Top of Text passage
If you plan to meet people over the festive season, there are many ways you can reduce the risk of spreading coronavirus, says Clare Wilson
2 December 2020
THE question of how to safely celebrate the holiday season this year is currently occupying a lot of people’s minds. In the UK, up to three households will be able to meet indoors at private homes for five days over Christmas in most of the country, and for seven days in Northern Ireland.
The news sparked widespread cheer, but some scientists have warned against the “Christmas truce”, predicting it will lead to a surge in coronavirus infections. So what can people do to reduce their risks?
The UK isn’t the only country where people are pondering this question. France and Germany have just announced similar loosening of restrictions, although the details differ, showing that the science is unclear on the right approach. People in the US, where Thanksgiving fell on 26 November, have already been wrestling with the same dilemma.
Some people – such as Anthony Fauci, director of the US National Institute of Allergy and Infectious Diseases – believe it isn’t worth the risk to meet with other households even when it is legally allowed. Studies of how the virus spread in January and February suggest that the biggest risk comes from indoor gatherings, especially ones involving drinking alcohol and eating.
For those set on face-to-face meet-ups, remember they don’t have to be all or nothing. It may sound obvious, but it is well worth ploughing on with the same hygiene measures that have been advised from the start, like handwashing and keeping your distance from people.
It isn’t easy to do so in winter, but opening windows and doors as much as possible would increase the chances of virus particles drifting away on air currents. And sorry to sound puritanical about it, but hugging and kissing anyone not in your household should be a no-no.
Bottom of Text passage
Top of Recorded information
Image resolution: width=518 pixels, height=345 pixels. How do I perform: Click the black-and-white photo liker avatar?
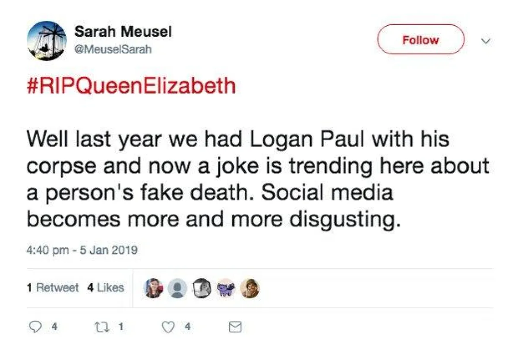(201, 288)
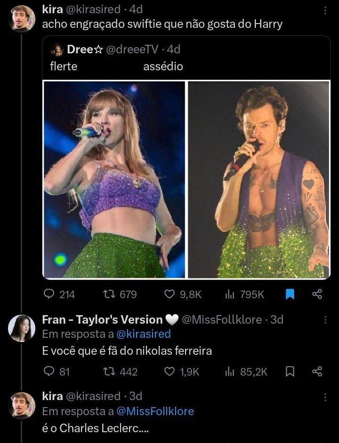This screenshot has width=339, height=443.
Task: Bookmark Fran's reply tweet
Action: pyautogui.click(x=290, y=371)
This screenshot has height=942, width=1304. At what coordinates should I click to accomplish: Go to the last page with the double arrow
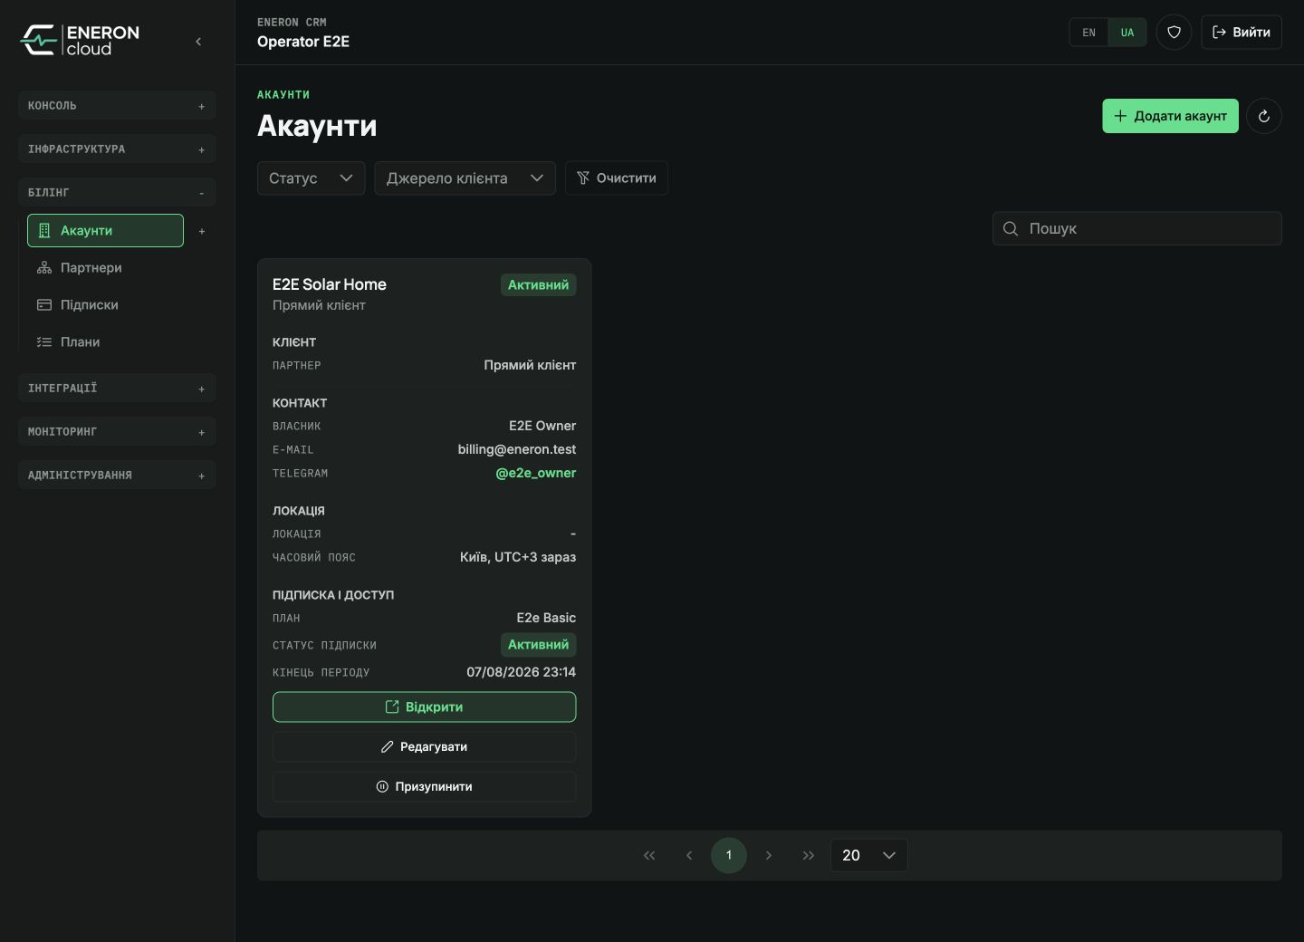[809, 855]
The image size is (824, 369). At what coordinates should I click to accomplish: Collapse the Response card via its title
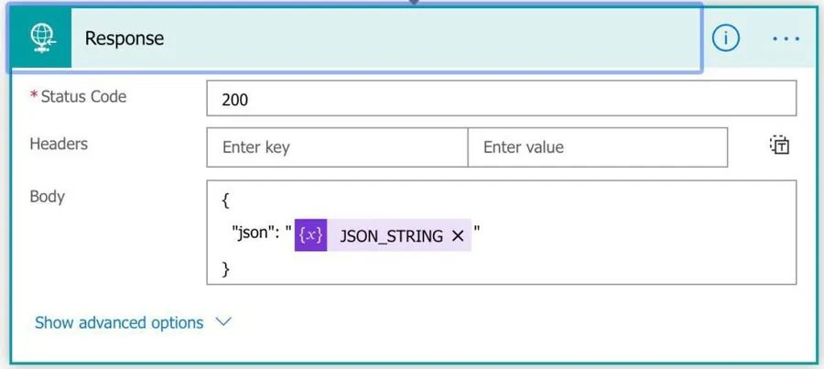pyautogui.click(x=125, y=38)
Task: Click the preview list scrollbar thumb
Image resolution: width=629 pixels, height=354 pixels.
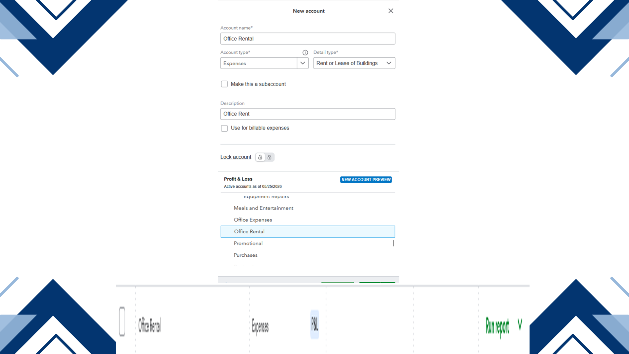Action: pos(393,243)
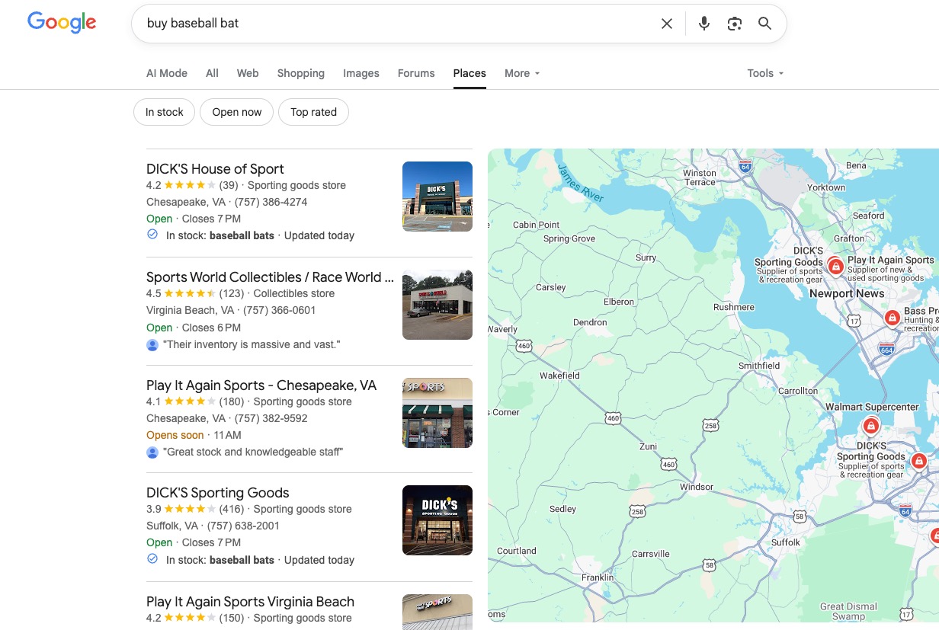939x630 pixels.
Task: Toggle the In stock filter chip
Action: point(165,112)
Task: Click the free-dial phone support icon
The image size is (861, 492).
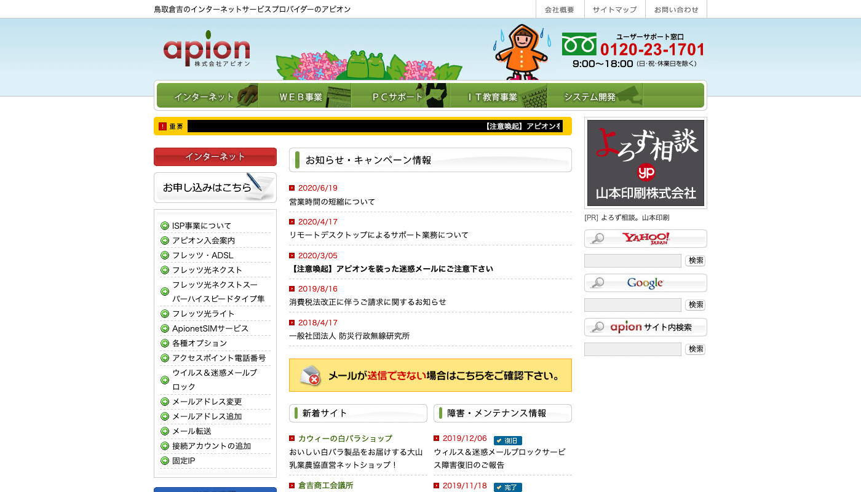Action: coord(579,44)
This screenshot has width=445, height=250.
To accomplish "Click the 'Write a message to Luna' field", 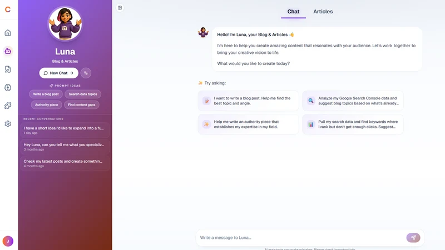I will (x=301, y=238).
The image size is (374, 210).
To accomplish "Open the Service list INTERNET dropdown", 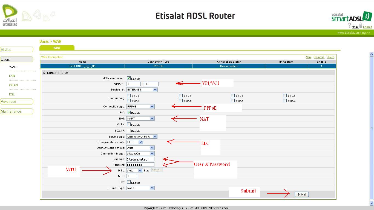I will click(142, 90).
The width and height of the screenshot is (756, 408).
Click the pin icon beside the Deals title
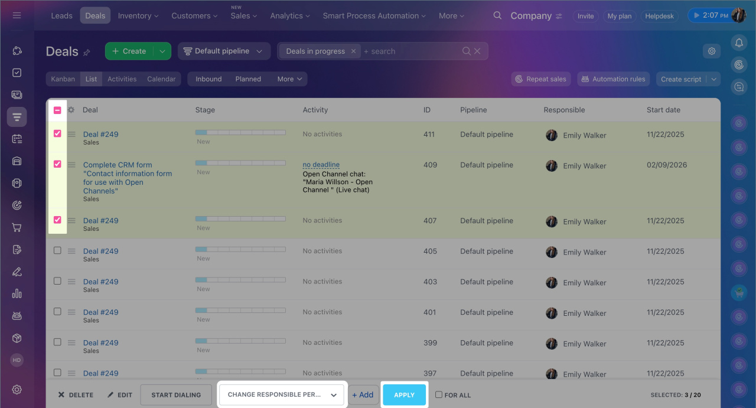[x=87, y=53]
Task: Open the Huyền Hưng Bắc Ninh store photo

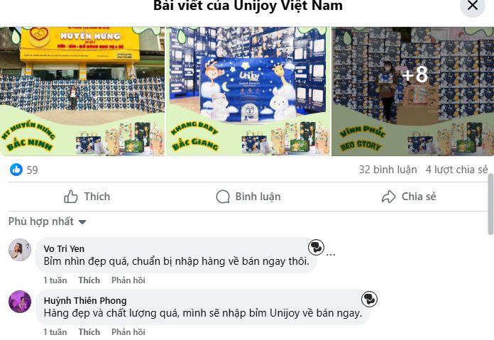Action: click(x=82, y=92)
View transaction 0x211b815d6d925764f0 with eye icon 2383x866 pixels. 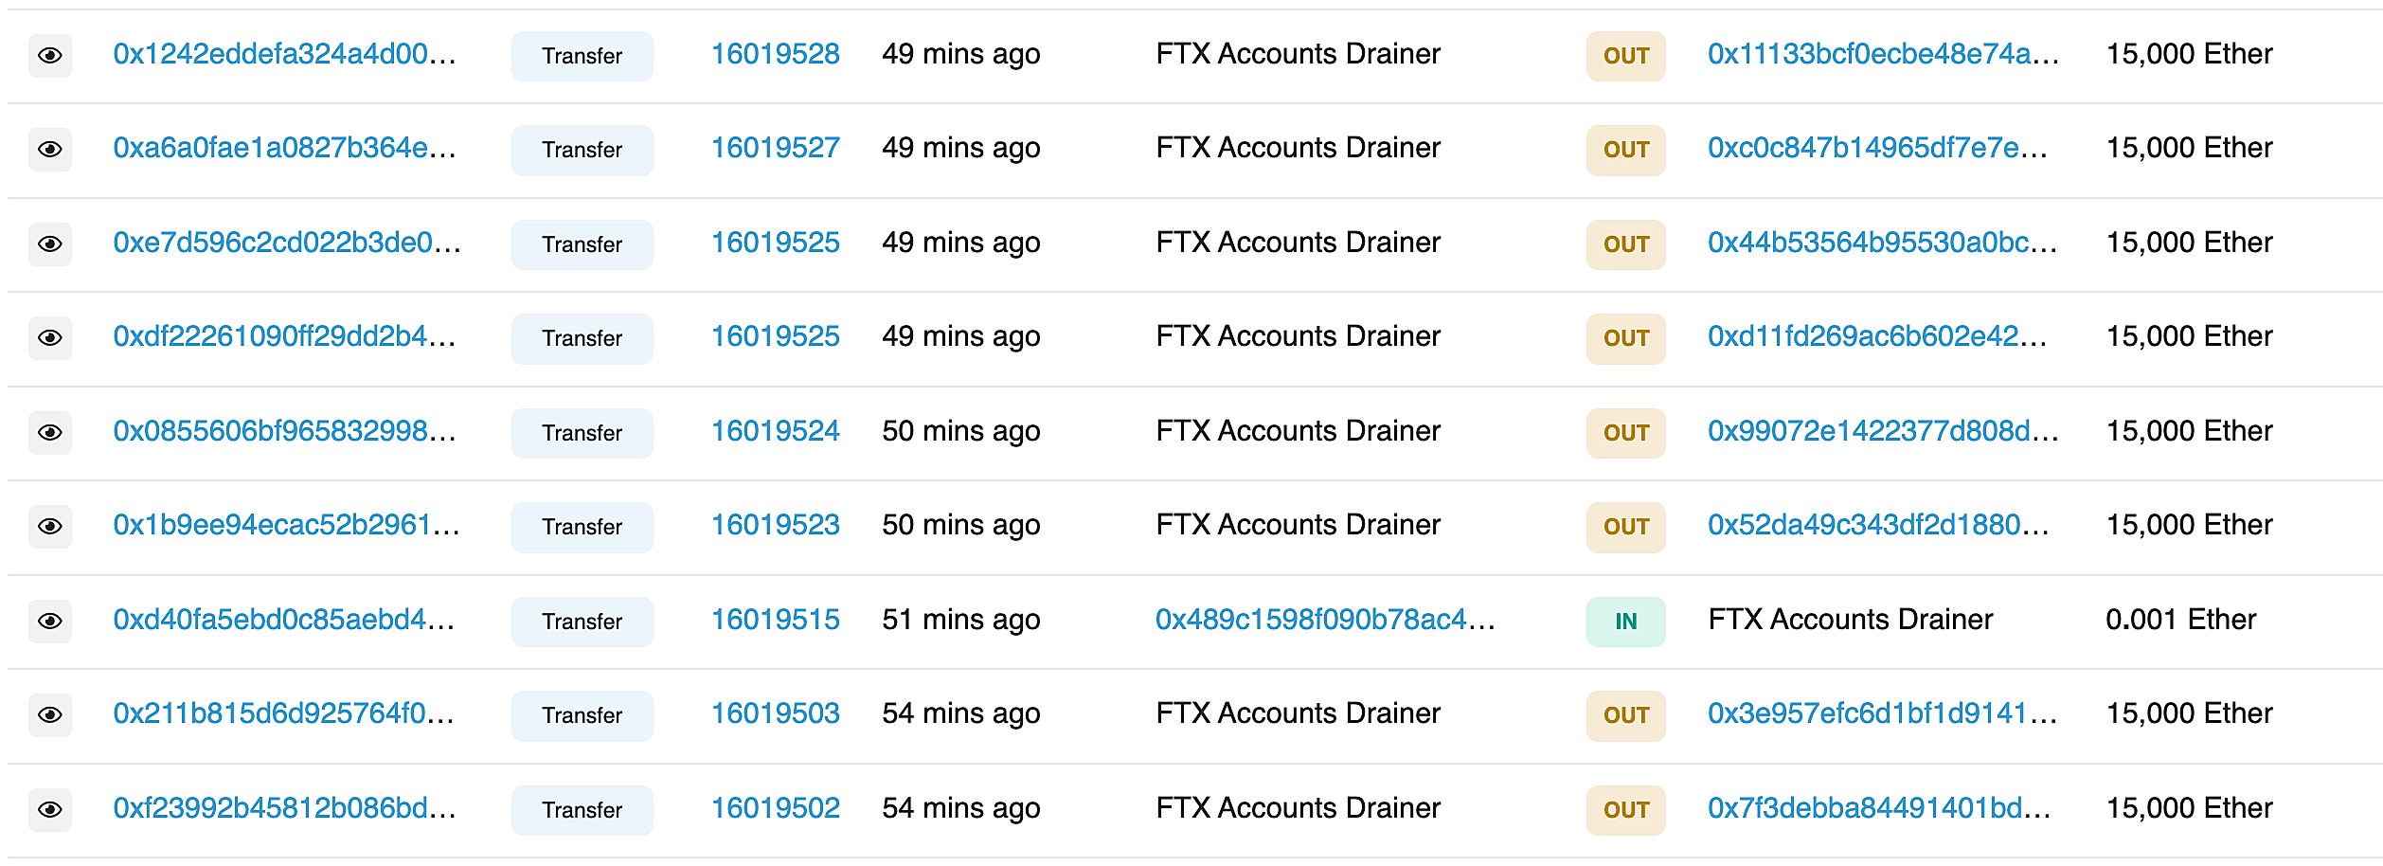50,715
Bottom of Recorded information
## Task list
(1) In the article on holiday gatherings, what reason is given for opening windows and doors as much as possible? Answer in one to three sentences.
(2) Carry on writing the article on holiday gatherings from the point where it stops.
None of the stored data is needed here.

## Set of answers
(1) Opening windows and doors as much as possible increases the chance that virus particles will drift away on air currents.

(2)
There are also preventive measures to consider beforehand. In Germany, it looks like people will be advised to self-isolate for several days before mixing with other households. But that isn’t possible for everyone, including those who work outside the home or go to school. In the UK, there are calls for schools to switch to online lessons for the last two weeks of term. And it isn’t in any official advice, but if I were planning to visit more than one household in separate outings, I would schedule my trips to see anyone more vulnerable first of all, to lower the risk of bringing the virus into their house.
Another option is to have coronavirus tests, but these aren’t the get-out clause that might be imagined. In the UK, they are generally available through the National Health Service only for people with covid-19 symptoms. When bought privately, a test can cost over £100. Unfortunately, they also come with a risk of false negatives: telling someone they don’t have the virus when they really do. One estimate from June placed the rate of false negatives at more than 1 in 5. So while a positive test result means you should have a Home Alone Christmas, it would be unwise to see a negative result as licence to act as if you are virus-free.
It may seem Grinch-like to have to consider these issues when the media is currently abuzz with excitement about the possible festivities. But I’m getting more excited about the prospects that vulnerable people may soon start to be vaccinated.
While many unknowns remain about the potential vaccines, it seems likely that, if we can just get through the next few months, family get-togethers will soon look a lot more normal. I’m saving up my hugs and kisses for Easter.